→ **求められること**:
**A)** 社会教育史の文書によれば、韓国では1980年に第11次から第15次の案が策定された。それなのに立法発議が翌1981年になったのはなぜか。1〜3文で説明せよ。
**B)** 社会教育史の文書の最後の文に続けて、文章を書き進めよ。

1,公共的な制度概念として「社会教育」が登場するのは、辛亥革命をへて「中華民国」が成立しその「教育部官制」として「社会教育司」が設置される(1912年)のが最初であった。日本・文部省において通俗教育が「社会教育」と改称され(1921年)、さらに社会教育課が設置される(1924年)のは、その後10年余りを経過してからである。
 しかし日本においては山名次郎『社会教育論』(1890年)以降から明治末期にかけて、すでに学術文化面では「社会教育」概念が多用されていたと考えられる。清朝末期にあたるこの時期は、日中両国間において「年間1万人をこえる留学生が来日した」「600人をこ える日本人教習が中国に招かれて各地で教鞭をとった」と伝えられる「黄金の10年」(阿部洋『中国の近代教育と明治日本』1990)であって、このことは「社会教育」概念の日中相互交流にどのように関係しているのだろうか。

2,当時「中華民国」の成立以降、地方の社会教育行政組織が整備される一方で、「通俗教育」、さらに「平民教育」あるいは「民衆教育」の用語も並行して使われている。施設としては「通俗教育講演所」(1915年)や「民衆教育館」(1927年)の設立が始まり、「民衆教育館暫行規程」(1928年)も公布されている(横山宏「中国における社会教育施設」1965年)。1936年当時、民衆教育館は1612館、職員数7054人を数えた。さらにその後、日中戦争下においてすでに「社会教育法草案」(1942年)が作られたと伝えられる(葉淑幸「中華民国の社会教育法」1981年)。その後第二次世界大戦を経て「中華民国」は台湾に移動し(1949年)、1953年には「社会教育法」が制定されている。これと戦中「草案」との関係あるいは53年法の成立に至る立法過程についてこの間資料探索中であるが、詳細は未だ明らかではなく、課題として残されている。

3,韓国の社会教育法立法の動きは1950年代後半から始まり、1952年には最初の「法案」が作成されている。この法案は「当時制定されてまだ三年しか経っていない日本の社会教育法を参照して作成された」とされる(倉内史郎「韓国社会教育法の性格について」1988年)。それからほぼ30年を経過して、1982年にようやく社会教育法が成立・施行された。この間に「社会教育法(案)修正試案」の策定は15次を数えている。現行・社会教育法は、朴政権後一時期の民主化時代、1980年に積極的な立法研究がすすみ、第11次−15次案が策定されたが、成案についての関係当局の合意必ずしも成らず、曲折をへて翌1981年立法発議、さらにその翌年に国会を通過したものである。この過程で筆者は1980年2月、古都・扶余で開かれた韓国社会教育協会専門家会議に招聘を受けて参加し、日本・社会教育法についての講演と資料提供を行なった(小林「韓国・社会教育への旅−1982〜1992・社会教育法10年」1992年)。最初の試案から15次に至る30年間の修正そして曲折の道程をどうみることができるか、また法成立後10年の普及・定着過程はどのような展開をしめしているか、日本の社会教育法の経過との対比において興味深い問題である。

→ **提供情報**:
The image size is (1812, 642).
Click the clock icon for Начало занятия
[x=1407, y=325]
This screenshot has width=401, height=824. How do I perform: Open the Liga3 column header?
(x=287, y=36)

→ **各設問の解答**:
**A)** 成案について関係当局の合意が必ずしも得られず、曲折を経たためである。そのため立法発議は翌1981年となり、さらにその翌年に国会を通過した。

**B)**
4,いうまでもなく日本の社会教育法の成立は1949年であり、それが奄美(奄美群島政府「社会教育条例」1951年)を経て、沖縄(琉球政府「社会教育法」1953年)へ伝わる。もちろん伝播の過程で、その内容・構成は変容していくが、その骨格は同一である。とくに琉球政府「社会教育法」においては、アメリカ占領下の民衆支配に抗しながら民族主義的な「教育四法民立法運動」のなかで制定された点が特徴的である(小林・平良編『民衆と社会教育−戦後沖縄社会教育史研究』1988)。この点は、巻末・上野論文を参照のこと。

5,日本・社会教育法制定当時はアメリカ占領下にあり、東西対立を背景とする国際的政治状況下、アメリカ占領政策(反共民主化路線)に拘束されるかたちで社会教育法は立法された。日本だけではない。第二次世界大戦終結後から1950年代は韓国もまた類似の−朝鮮戦争と南北分離などを考えればむしろより緊迫した−状況にあり、同じく台湾の場合もアメリカと密接な政治的同盟関係にあった。とすれば日・韓・台の三つの社会教育法の立法過程は、それぞれの状況の違いはあるにしても、ある程度共通して当時のアメリカ極東戦略とその文化政策・成人教育政策の枠組に強く規定されていた、という見方も可能かもしれない。アメリカ側政策と日・韓・台それぞれの社会教育立法はどのような相互規定・関連をもってきたのであろうか。
 戦後沖縄の社会教育研究で明らかなことであるが、当時のアメリカ極東戦略による文化政策ないし成人教育施策の展開は、占領統治機構を通してのいわば間接的なものと直接的なアメリカ文化政策の注入(例「琉米文化会館」)の二つの流れがあった(小林「戦後沖縄・アメリカ占領下の社会教育」1986年)。これらアメリカによる政策としての「成人教育」の枠組がそのまま三つの社会教育法制に具体化したわけではないことは結果的に明らかであるが、矛盾や抵抗の関係を含めて、それらの相互規定・関連の具体的な事実をさらに掘り起こす作業が残されている。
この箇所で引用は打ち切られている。